Thousands of U.S. flights were canceled on Monday and more than 100,000 homes and businesses lacked power as a snowstorm crept up the East Coast to New England and Canada, where it could drop more than another foot (30 cm) of snow, forecasters said.
More than 2,200 flights were canceled or delayed Monday, according to the tracking site FlightAware, and more than 128,000 homes and business were still without power from Georgia to Maine, according to PowerOutageUs.
On Sunday, there were more than 3,000 flights canceled in the United States canceled.
The storm could drop another 8 to 12 inches (20-30 cm) of snow in parts of Vermont, New Hampshire and Maine on Monday, as it heads north to Quebec and Ontario, said Marc Chenard, a forecaster with the National Weather Service in College Park Maryland.
Atlanta recorded its first snow in four years, the weather service said.
Officials in the eastern United States urged motorists to stay off snowy roads on Monday, the U.S. holiday honoring slain civil rights icon Martin Luther King Jr.
In North Carolina, where some regions saw record snowfalls, two people died Sunday when they lost control of their car in Raleigh, media reports said.
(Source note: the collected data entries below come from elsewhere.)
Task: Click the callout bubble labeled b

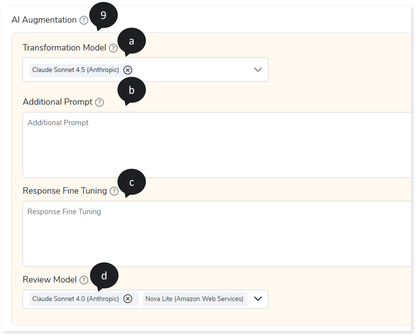Action: coord(131,90)
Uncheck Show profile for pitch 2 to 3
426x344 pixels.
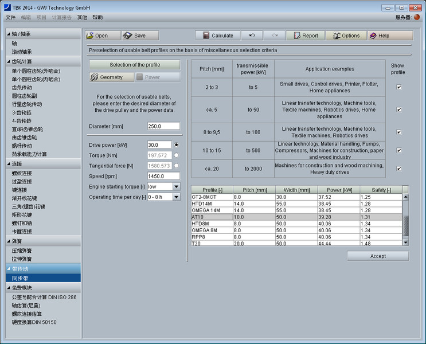399,87
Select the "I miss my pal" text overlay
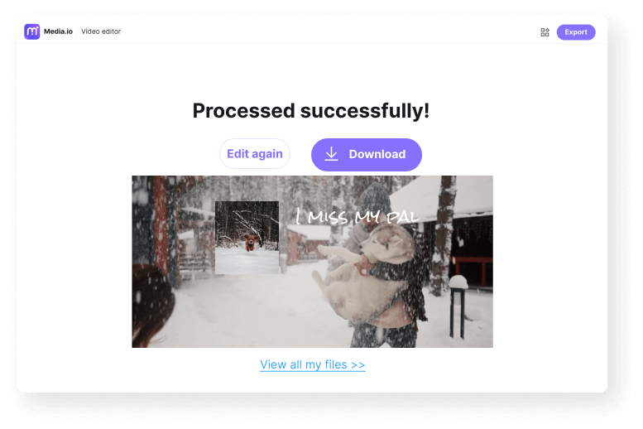 click(x=357, y=216)
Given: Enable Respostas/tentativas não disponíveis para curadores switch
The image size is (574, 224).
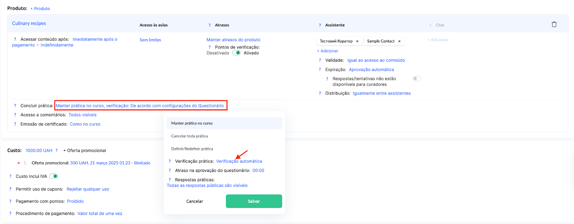Looking at the screenshot, I should tap(417, 78).
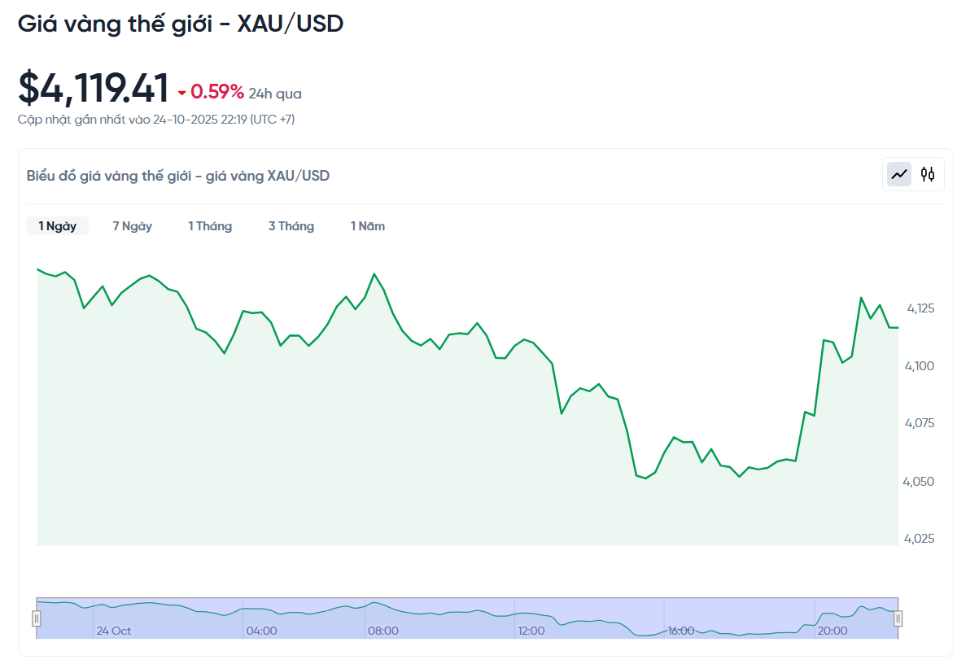Click the $4,119.41 current price value

tap(94, 88)
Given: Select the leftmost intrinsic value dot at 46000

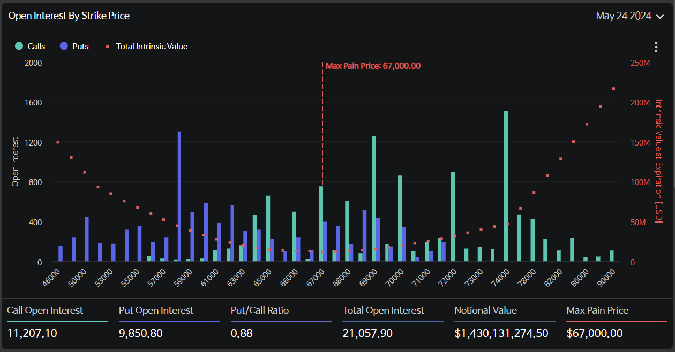Looking at the screenshot, I should (x=58, y=142).
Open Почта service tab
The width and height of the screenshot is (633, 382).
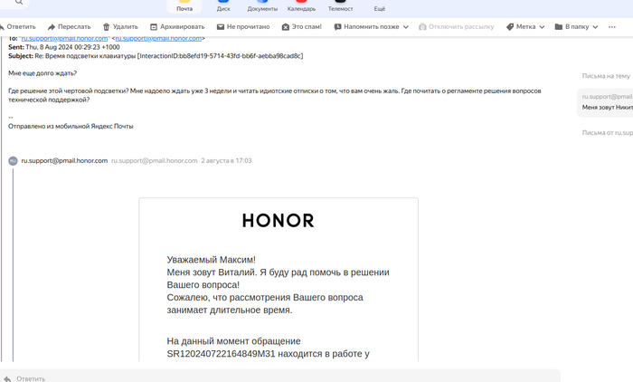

Traffic in Toronto, Canada’s largest city, and other cities of Ontario was snarled as storms dumped several inches of snow and brought visibility to near zero.
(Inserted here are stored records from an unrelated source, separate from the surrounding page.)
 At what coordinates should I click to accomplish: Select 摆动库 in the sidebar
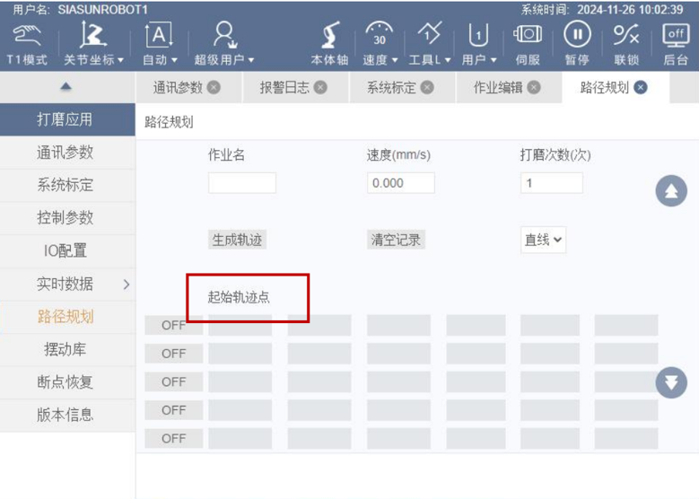(66, 349)

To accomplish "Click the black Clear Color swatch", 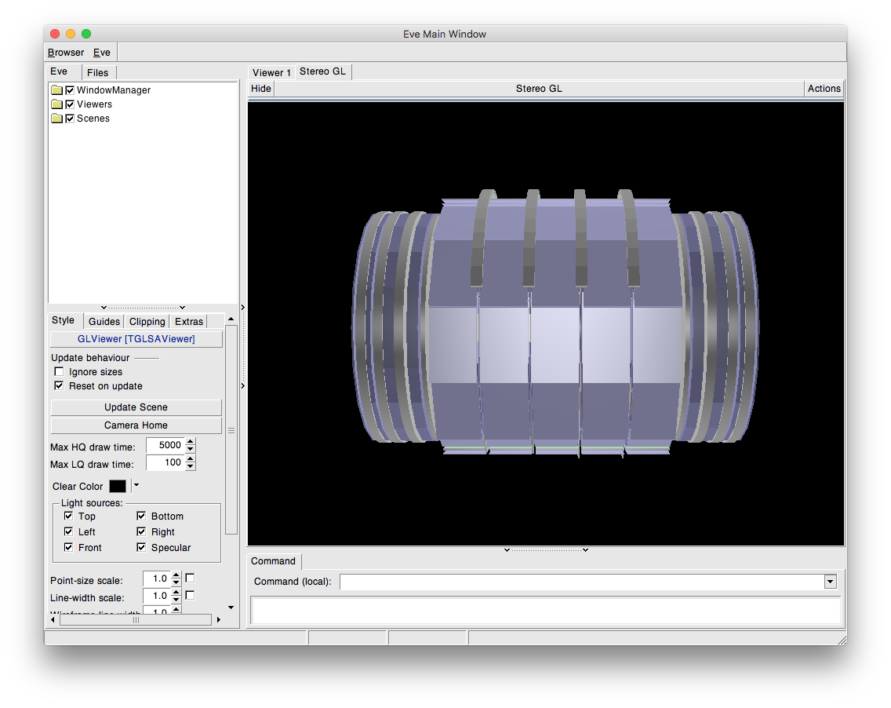I will click(x=118, y=487).
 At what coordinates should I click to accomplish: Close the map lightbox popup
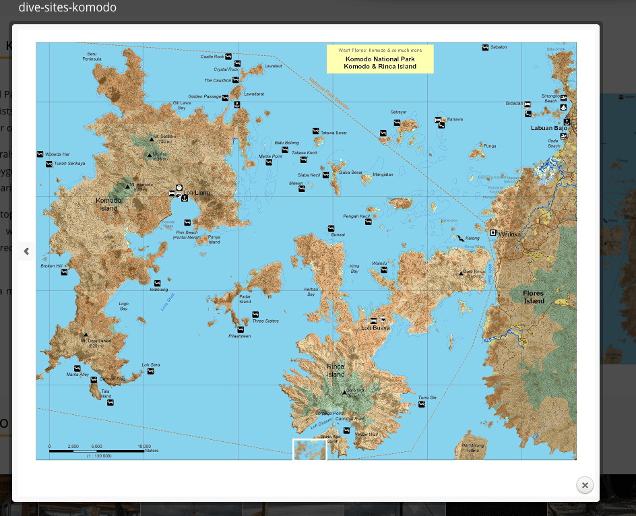[585, 485]
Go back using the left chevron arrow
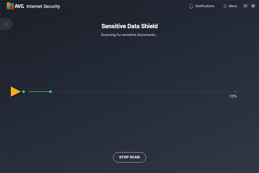259x173 pixels. pos(6,24)
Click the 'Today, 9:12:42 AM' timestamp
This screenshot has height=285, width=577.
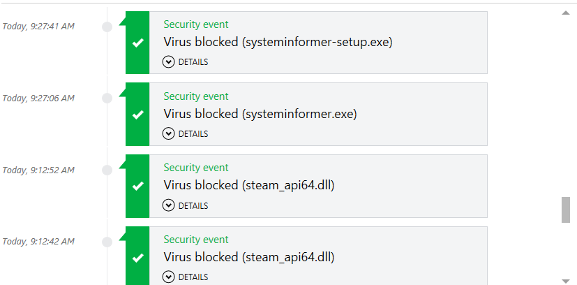[x=38, y=242]
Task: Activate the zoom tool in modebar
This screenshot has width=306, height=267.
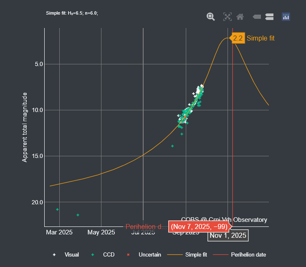Action: point(211,17)

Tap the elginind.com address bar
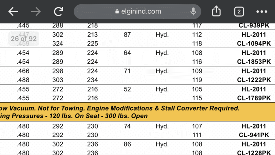[141, 12]
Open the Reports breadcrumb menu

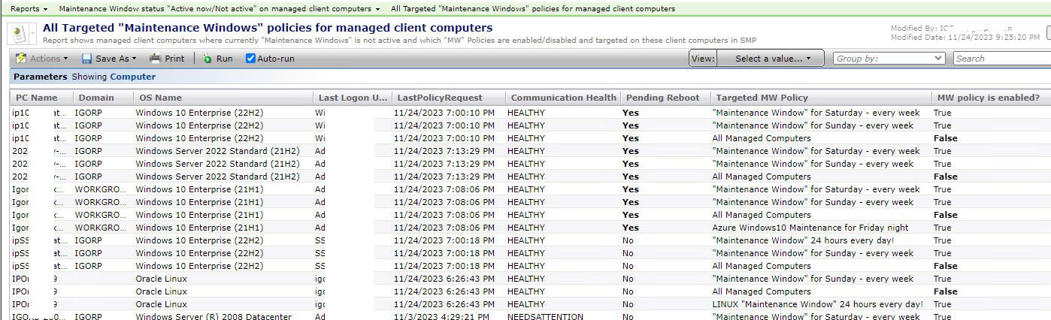click(29, 9)
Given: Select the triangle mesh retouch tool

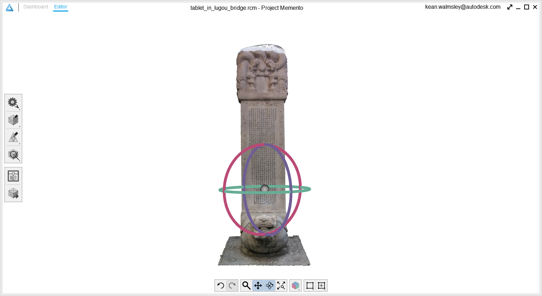Looking at the screenshot, I should [13, 137].
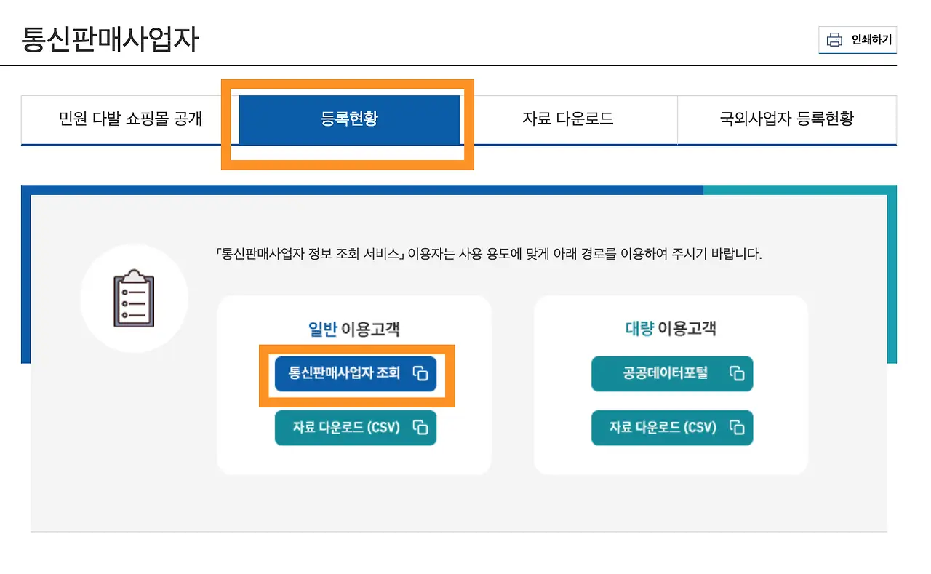This screenshot has width=931, height=574.
Task: Click the 대량 이용고객 card heading
Action: 671,328
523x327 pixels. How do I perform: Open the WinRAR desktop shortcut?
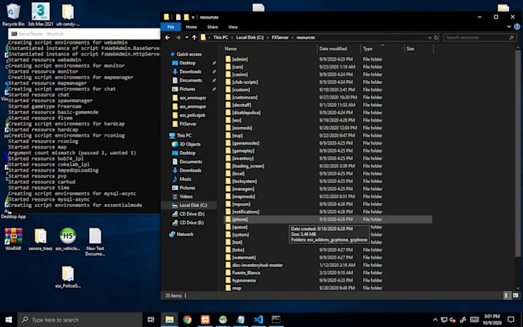click(13, 237)
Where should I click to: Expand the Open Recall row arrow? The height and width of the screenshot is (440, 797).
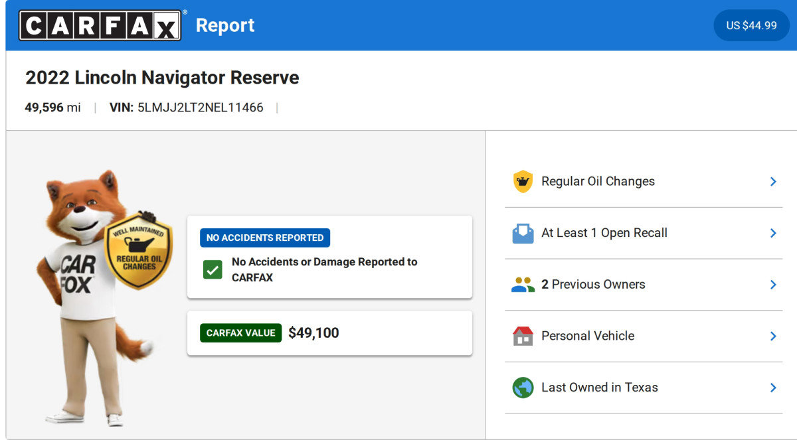coord(773,233)
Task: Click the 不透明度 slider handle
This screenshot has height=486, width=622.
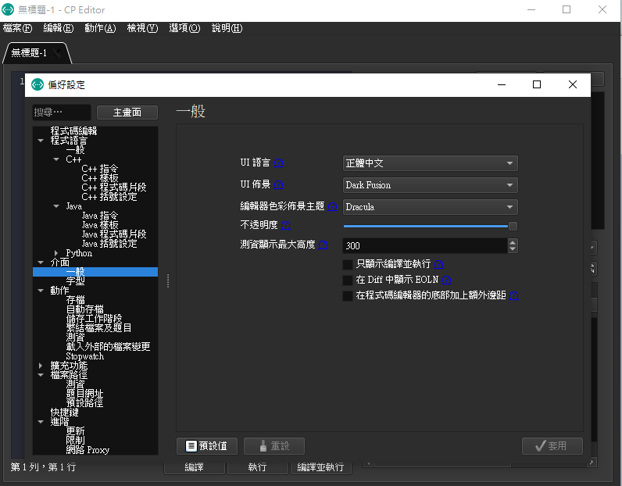Action: pos(513,226)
An extreme weather warning is in effect for much of southeastern Canada, according to Environment Canada, and Toronto is forecast to receive as much as 2 feet (60 cm) of snow.
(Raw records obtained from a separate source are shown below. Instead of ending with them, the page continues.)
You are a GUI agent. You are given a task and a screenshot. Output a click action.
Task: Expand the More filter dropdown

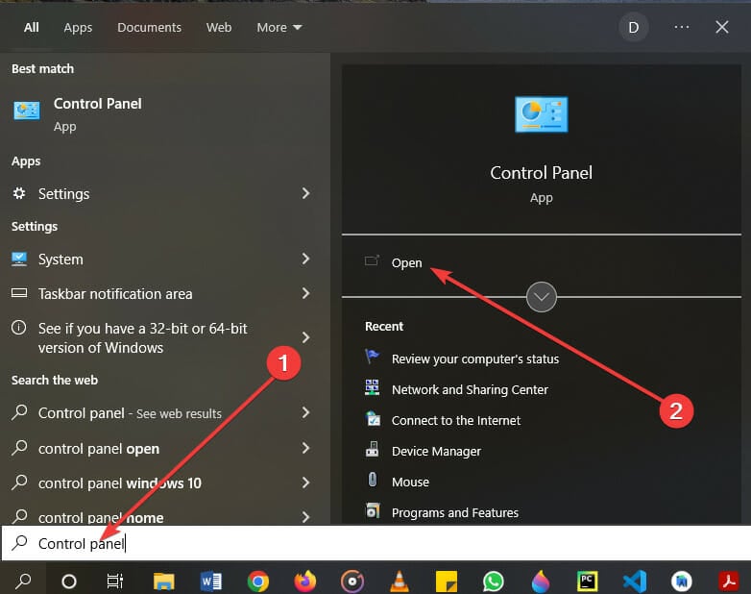coord(279,27)
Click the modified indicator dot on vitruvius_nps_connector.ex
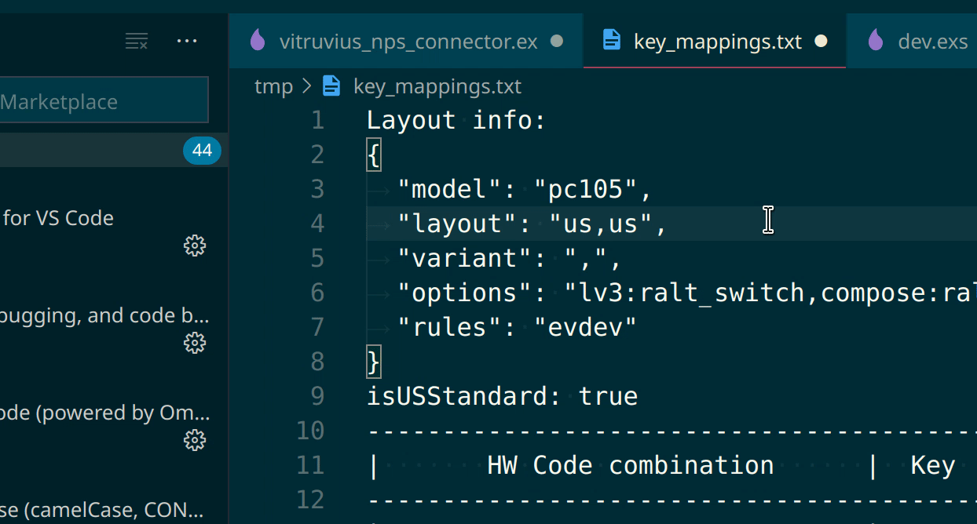 click(x=557, y=42)

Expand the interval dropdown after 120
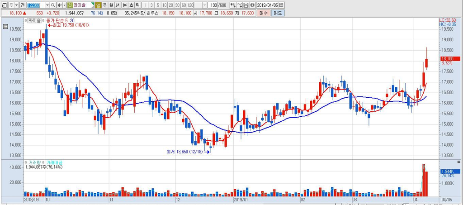point(204,5)
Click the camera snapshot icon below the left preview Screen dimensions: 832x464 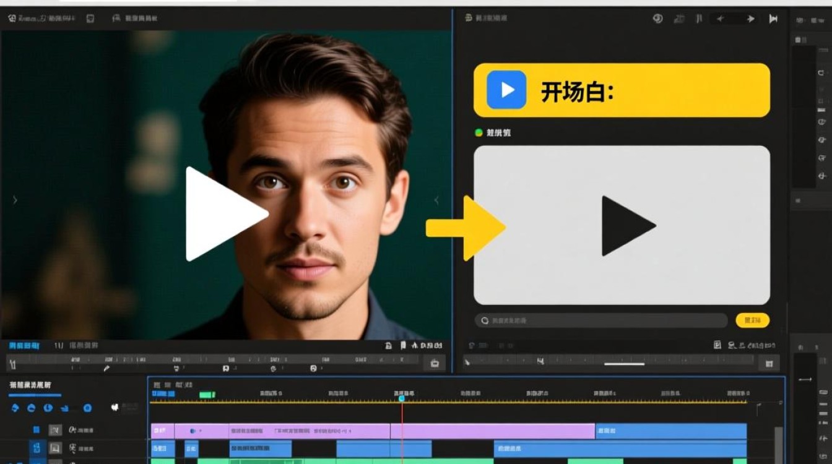click(435, 363)
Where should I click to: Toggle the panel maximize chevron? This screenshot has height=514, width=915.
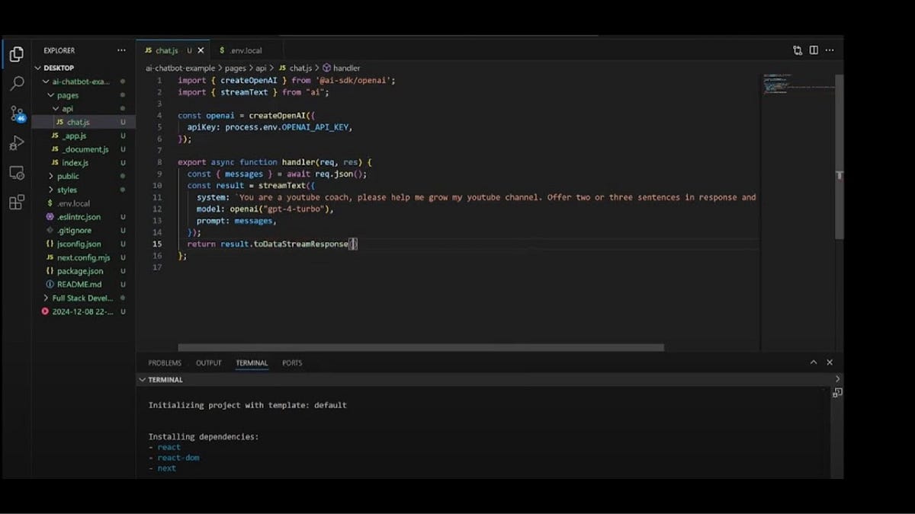[813, 362]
More than a third of flights were canceled at Toronto Pearson airport, Canada’s busiest, and some people were stuck in their vehicles, waiting for roads to be cleared. Buses were at a standstill and passing pedestrians were helping push cars up a street at a main commuter route in central Toronto, which appeared to not have been plowed.
“This storm is far from over,” Chenard said. “We have winter storm warnings across New England, New York, and western Ohio and Pennsylvania. There are high wind warnings across coastal New England from Massachusetts to Maine with gusts up to 65 mph (104 kph).”